◆ SOURCE EXCERPT ◆
§
- Hosts: Russia Poland France England
- Date: 3 June – 16 July

Final positions
- Champions: Russia
- Runners-up: Ireland
- Third: Spain

Series details
- Top try scorer: Jordan Conroy (17)
- Top point scorer: Billy Dardis (100)

= 2017 Rugby Europe Sevens Grand Prix Series =

The 2017 Rugby Europe Sevens Grand Prix served as a European qualifier not only for the 2018 Hong Kong Sevens qualifier tournament, but for two bids among the teams not already qualified for the 2018 Rugby World Cup Sevens.

==Schedule==

| Date | Venue | Winner | Runner-up | Third |
|---|---|---|---|---|
| 3–4 June | RUS Moscow | Ireland | Spain | Russia |
| 10–11 June | POL Łódź | Russia | Spain | Ireland |
| 1–2 July | FRA Clermont-Ferrand | Ireland | Russia | Spain |
| 15–16 July | ENG Exeter | Russia | Wales | Ireland |

==Standings==

| Notes | Legend |
|---|---|
| 1, 2, 3 | Top three qualify to 2018 Hong Kong Sevens |
| 1, 2 | Top two qualify to 2018 Rugby World Cup Sevens |
|  | Relegated to Trophy for 2018 |

The 2017 Grand Prix Series serves as a qualifying event for two other tournaments:
- The three highest ranked European teams (other than the five teams below marked with a "C" that are not already core teams in the Sevens World Series) will qualify to the 2018 Hong Kong Sevens, with a chance to qualify for the 2018–19 World Rugby Sevens Series.
§
◆ SUPPLIED MATERIAL ◆
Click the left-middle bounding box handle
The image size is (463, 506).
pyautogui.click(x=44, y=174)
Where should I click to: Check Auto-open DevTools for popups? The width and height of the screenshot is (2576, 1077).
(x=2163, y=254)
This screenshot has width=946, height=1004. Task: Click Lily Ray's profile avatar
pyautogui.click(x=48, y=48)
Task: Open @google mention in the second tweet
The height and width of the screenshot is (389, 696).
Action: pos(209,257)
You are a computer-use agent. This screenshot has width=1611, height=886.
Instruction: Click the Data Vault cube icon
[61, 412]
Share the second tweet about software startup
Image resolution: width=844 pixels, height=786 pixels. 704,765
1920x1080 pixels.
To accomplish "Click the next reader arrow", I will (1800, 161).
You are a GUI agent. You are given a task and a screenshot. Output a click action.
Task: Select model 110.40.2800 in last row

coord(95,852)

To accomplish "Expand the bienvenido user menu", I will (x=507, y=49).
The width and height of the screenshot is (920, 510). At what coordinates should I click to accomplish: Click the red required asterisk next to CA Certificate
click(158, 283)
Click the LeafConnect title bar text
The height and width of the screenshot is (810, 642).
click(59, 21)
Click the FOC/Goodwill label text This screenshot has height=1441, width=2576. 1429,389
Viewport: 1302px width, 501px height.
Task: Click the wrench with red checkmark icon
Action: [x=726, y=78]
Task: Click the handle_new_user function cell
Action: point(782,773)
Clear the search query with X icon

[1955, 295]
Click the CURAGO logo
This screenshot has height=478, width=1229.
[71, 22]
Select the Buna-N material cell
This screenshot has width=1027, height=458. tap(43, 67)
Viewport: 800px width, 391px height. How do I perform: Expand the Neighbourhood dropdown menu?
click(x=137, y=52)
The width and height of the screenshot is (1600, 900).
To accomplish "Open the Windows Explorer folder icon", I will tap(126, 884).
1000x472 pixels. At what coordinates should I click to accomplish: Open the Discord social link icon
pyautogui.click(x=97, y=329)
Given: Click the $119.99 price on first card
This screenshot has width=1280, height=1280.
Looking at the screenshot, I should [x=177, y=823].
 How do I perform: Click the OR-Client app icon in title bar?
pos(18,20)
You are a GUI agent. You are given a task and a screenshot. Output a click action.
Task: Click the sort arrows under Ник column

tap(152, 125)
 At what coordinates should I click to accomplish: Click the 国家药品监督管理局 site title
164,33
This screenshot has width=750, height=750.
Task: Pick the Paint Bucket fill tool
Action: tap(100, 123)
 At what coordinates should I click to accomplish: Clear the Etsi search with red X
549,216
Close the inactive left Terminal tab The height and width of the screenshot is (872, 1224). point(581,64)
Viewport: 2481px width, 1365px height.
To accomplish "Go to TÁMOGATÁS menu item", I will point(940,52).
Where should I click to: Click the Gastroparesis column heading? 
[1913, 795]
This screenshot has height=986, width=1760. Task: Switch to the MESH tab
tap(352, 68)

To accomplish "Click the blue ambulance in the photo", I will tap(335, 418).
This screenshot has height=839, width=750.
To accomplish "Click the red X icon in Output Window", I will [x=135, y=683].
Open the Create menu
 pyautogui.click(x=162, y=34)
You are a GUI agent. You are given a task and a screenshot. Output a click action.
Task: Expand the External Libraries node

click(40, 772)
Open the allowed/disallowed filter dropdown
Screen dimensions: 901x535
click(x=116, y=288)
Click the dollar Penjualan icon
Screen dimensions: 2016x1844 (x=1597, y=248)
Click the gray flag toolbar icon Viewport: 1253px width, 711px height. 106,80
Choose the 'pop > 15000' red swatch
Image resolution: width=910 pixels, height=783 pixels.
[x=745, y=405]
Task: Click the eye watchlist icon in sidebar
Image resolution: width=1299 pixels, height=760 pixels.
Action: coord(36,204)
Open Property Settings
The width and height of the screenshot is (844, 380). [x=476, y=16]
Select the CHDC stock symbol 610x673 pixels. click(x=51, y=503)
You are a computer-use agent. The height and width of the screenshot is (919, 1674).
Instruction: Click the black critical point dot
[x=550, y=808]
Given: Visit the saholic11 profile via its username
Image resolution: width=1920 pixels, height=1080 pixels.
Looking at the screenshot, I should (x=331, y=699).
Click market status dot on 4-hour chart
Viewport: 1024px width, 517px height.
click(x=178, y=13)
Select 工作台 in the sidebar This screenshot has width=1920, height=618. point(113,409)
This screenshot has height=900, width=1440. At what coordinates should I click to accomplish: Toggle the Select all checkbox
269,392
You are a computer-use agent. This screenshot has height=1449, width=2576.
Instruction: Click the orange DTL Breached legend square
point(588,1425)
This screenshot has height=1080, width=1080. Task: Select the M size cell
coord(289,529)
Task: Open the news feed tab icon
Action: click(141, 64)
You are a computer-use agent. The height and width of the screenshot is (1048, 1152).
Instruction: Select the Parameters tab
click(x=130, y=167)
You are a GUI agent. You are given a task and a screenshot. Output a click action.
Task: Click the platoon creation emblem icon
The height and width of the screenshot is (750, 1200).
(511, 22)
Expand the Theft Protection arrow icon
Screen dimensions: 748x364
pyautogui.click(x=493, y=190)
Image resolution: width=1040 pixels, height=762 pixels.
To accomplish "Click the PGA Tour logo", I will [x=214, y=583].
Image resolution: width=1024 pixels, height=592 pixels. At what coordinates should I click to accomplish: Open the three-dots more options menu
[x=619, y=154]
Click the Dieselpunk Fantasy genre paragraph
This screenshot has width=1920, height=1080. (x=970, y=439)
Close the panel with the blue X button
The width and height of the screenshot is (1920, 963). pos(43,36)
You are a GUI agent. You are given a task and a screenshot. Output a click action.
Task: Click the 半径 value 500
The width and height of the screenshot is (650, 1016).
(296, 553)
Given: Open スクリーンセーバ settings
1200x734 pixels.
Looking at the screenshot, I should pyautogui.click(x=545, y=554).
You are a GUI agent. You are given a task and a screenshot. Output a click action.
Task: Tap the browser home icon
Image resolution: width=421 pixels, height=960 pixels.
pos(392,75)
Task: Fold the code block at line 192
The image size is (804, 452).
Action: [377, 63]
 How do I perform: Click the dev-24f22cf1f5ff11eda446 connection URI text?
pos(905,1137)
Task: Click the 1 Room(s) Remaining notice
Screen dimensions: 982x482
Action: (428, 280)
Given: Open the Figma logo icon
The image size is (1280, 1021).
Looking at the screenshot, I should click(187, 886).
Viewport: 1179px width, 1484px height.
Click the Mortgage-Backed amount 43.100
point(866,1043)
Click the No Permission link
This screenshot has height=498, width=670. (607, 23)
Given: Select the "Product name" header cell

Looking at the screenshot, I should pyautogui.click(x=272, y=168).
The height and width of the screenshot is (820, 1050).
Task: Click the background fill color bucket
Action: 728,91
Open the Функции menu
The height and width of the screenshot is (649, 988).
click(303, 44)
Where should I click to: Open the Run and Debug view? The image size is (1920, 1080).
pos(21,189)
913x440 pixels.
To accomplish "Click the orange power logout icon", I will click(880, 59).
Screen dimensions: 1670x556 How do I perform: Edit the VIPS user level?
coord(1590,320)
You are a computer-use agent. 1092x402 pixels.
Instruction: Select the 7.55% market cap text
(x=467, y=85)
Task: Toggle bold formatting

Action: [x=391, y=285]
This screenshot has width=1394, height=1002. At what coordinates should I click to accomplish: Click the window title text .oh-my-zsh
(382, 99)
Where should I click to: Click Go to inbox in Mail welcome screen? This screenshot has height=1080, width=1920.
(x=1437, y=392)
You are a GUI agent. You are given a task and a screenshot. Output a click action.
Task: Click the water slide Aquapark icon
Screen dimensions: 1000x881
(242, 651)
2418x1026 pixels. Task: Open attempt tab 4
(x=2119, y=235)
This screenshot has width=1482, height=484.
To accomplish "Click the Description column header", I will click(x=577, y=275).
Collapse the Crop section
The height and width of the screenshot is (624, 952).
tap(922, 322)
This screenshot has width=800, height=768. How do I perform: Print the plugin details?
§
◆ TASK GOAL ◆
Quote the entire 2017 Rugby Europe Sevens Grand Prix text word for word. The lines come from a separate source unrelated to the rugby sevens text.

◆ RESULT ◆
- Hosts: Russia Poland France England
- Date: 3 June – 16 July

Final positions
- Champions: Russia
- Runners-up: Ireland
- Third: Spain

Series details
- Top try scorer: Jordan Conroy (17)
- Top point scorer: Billy Dardis (100)

= 2017 Rugby Europe Sevens Grand Prix Series =

The 2017 Rugby Europe Sevens Grand Prix served as a European qualifier not only for the 2018 Hong Kong Sevens qualifier tournament, but for two bids among the teams not already qualified for the 2018 Rugby World Cup Sevens.

==Schedule==

| Date | Venue | Winner | Runner-up | Third |
|---|---|---|---|---|
| 3–4 June | RUS Moscow | Ireland | Spain | Russia |
| 10–11 June | POL Łódź | Russia | Spain | Ireland |
| 1–2 July | FRA Clermont-Ferrand | Ireland | Russia | Spain |
| 15–16 July | ENG Exeter | Russia | Wales | Ireland |

==Standings==

| Notes | Legend |
|---|---|
| 1, 2, 3 | Top three qualify to 2018 Hong Kong Sevens |
| 1, 2 | Top two qualify to 2018 Rugby World Cup Sevens |
|  | Relegated to Trophy for 2018 |

The 2017 Grand Prix Series serves as a qualifying event for two other tournaments:
- The three highest ranked European teams (other than the five teams below marked with a "C" that are not already core teams in the Sevens World Series) will qualify to the 2018 Hong Kong Sevens, with a chance to qualify for the 2018–19 World Rugby Sevens Series.